---------- SUPPLIED DATA ----------

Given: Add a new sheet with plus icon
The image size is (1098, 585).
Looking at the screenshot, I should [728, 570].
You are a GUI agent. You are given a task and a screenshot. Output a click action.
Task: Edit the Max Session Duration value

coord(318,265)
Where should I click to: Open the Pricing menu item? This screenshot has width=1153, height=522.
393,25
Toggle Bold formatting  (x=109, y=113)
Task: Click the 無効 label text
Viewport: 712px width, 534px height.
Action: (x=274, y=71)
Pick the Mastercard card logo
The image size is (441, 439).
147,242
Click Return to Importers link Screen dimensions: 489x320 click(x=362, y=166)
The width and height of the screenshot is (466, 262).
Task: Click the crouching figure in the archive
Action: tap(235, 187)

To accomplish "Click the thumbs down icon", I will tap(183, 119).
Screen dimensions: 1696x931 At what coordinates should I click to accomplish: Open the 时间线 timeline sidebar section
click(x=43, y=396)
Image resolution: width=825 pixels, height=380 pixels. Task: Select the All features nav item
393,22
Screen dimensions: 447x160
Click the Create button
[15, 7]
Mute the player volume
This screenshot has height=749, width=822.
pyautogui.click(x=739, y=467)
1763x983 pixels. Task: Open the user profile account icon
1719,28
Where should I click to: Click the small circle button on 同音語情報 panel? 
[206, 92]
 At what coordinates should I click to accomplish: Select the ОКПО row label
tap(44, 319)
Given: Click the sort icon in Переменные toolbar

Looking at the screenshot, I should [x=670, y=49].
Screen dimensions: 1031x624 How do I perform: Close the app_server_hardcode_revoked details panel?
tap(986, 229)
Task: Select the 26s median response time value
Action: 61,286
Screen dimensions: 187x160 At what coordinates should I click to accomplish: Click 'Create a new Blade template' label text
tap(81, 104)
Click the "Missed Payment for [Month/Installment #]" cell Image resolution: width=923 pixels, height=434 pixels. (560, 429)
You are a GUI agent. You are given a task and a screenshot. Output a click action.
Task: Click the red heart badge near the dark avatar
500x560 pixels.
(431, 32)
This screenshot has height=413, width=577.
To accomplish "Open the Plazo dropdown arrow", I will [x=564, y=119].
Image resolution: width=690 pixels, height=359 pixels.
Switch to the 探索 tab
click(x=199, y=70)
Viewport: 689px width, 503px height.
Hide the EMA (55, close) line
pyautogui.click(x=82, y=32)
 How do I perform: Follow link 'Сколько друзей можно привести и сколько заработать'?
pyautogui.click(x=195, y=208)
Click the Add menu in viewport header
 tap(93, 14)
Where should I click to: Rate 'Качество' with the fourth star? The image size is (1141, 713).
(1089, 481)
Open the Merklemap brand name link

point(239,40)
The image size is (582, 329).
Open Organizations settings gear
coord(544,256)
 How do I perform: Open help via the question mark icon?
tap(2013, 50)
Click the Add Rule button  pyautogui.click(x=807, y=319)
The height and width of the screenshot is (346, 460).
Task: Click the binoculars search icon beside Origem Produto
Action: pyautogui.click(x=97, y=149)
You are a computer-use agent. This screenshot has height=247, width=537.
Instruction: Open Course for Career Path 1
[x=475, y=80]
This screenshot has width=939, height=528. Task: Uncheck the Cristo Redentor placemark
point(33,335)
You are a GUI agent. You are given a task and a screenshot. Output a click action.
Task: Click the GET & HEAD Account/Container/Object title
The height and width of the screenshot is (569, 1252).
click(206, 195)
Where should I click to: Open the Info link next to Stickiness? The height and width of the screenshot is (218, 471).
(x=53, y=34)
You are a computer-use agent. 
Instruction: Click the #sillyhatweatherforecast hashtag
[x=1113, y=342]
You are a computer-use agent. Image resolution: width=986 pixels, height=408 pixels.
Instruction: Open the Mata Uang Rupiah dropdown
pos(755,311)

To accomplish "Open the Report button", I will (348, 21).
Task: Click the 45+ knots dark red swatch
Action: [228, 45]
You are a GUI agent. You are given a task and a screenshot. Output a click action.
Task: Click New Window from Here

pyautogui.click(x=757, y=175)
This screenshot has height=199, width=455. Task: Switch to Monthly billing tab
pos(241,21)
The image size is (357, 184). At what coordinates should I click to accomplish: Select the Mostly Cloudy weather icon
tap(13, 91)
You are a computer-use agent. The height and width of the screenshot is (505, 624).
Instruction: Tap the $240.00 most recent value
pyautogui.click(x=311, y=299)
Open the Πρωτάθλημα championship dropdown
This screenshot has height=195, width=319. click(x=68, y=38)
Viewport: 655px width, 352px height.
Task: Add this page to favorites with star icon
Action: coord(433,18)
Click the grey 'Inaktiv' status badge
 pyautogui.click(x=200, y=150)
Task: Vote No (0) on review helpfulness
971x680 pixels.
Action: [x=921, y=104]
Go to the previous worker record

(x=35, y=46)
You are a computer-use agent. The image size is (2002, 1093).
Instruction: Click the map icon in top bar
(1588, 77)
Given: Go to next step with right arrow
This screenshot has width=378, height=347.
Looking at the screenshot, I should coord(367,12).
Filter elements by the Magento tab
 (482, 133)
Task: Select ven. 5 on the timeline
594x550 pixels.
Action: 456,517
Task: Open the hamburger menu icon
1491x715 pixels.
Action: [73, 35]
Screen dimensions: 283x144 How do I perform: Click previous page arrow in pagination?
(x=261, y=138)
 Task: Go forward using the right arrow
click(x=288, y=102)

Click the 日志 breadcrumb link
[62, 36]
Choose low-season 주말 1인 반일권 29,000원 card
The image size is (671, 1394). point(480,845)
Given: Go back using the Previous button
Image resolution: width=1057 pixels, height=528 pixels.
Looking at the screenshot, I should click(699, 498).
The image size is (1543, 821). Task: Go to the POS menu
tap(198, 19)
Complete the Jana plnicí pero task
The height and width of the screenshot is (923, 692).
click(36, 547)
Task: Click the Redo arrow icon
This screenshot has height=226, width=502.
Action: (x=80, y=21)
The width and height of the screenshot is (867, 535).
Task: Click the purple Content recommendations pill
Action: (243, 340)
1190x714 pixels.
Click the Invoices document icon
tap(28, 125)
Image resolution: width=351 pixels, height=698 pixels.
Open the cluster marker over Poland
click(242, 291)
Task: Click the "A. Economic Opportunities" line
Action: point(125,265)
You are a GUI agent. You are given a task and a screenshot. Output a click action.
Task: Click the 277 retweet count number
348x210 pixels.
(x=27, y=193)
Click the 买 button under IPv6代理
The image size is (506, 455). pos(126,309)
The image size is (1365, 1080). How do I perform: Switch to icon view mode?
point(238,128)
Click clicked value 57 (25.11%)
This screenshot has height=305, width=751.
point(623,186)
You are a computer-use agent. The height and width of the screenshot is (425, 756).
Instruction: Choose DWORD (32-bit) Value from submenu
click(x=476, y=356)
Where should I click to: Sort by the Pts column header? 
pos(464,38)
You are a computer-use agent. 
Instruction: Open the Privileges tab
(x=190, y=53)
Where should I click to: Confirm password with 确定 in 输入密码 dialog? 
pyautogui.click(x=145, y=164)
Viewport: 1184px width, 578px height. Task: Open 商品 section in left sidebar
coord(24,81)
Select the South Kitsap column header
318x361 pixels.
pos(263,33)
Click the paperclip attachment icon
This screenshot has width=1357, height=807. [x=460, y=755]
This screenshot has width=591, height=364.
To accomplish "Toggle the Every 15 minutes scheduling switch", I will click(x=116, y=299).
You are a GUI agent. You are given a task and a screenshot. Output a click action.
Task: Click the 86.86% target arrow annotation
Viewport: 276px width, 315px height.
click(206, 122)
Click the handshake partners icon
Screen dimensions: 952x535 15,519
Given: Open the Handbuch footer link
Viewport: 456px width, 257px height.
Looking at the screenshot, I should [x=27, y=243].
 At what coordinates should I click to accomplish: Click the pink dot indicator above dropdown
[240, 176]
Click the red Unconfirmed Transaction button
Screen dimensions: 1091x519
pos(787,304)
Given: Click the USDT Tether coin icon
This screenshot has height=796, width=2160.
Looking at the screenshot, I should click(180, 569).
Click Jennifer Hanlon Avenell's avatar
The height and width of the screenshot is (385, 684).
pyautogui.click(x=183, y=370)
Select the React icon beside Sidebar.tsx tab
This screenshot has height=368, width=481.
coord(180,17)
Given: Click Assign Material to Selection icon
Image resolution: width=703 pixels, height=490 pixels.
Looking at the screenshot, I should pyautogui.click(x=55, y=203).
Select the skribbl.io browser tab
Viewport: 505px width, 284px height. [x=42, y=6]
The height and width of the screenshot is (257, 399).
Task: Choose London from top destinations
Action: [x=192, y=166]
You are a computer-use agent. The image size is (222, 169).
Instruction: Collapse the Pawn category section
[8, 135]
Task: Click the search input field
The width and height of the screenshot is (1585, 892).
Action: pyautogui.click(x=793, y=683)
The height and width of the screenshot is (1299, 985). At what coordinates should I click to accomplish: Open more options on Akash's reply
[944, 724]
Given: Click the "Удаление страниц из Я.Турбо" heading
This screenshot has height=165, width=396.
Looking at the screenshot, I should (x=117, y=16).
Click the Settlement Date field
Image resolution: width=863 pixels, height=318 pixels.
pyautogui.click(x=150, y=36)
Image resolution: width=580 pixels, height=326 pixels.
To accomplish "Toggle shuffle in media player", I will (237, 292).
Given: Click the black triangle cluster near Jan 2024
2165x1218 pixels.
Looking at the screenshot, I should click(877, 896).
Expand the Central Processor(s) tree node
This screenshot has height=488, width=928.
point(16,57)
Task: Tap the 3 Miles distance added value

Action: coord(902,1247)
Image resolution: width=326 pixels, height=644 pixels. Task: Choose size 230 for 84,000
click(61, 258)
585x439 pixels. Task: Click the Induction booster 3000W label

----------

GIVEN TASK » Give as a JSON list of strings the lines of the records starting with the line containing "Where should I click to: Confirm" and continuing through the line containing "pos(787,304)", one string per line and with any blank lines omitted.

RESULT OF THIS TASK »
[
  "Where should I click to: Confirm password with 确定 in 输入密码 dialog? ",
  "pyautogui.click(x=145, y=164)",
  "Viewport: 1184px width, 578px height. Task: Open 商品 section in left sidebar",
  "coord(24,81)",
  "Select the South Kitsap column header",
  "318x361 pixels.",
  "pos(263,33)",
  "Click the paperclip attachment icon",
  "This screenshot has width=1357, height=807. [x=460, y=755]",
  "This screenshot has width=591, height=364.",
  "To accomplish \"Toggle the Every 15 minutes scheduling switch\", I will click(x=116, y=299).",
  "You are a GUI agent. You are given a task and a screenshot. Output a click action.",
  "Task: Click the 86.86% target arrow annotation",
  "Viewport: 276px width, 315px height.",
  "click(206, 122)",
  "Click the handshake partners icon",
  "Screen dimensions: 952x535 15,519",
  "Given: Open the Handbuch footer link",
  "Viewport: 456px width, 257px height.",
  "Looking at the screenshot, I should [x=27, y=243].",
  " At what coordinates should I click to accomplish: Click the pink dot indicator above dropdown",
  "[240, 176]",
  "Click the red Unconfirmed Transaction button",
  "Screen dimensions: 1091x519",
  "pos(787,304)"
]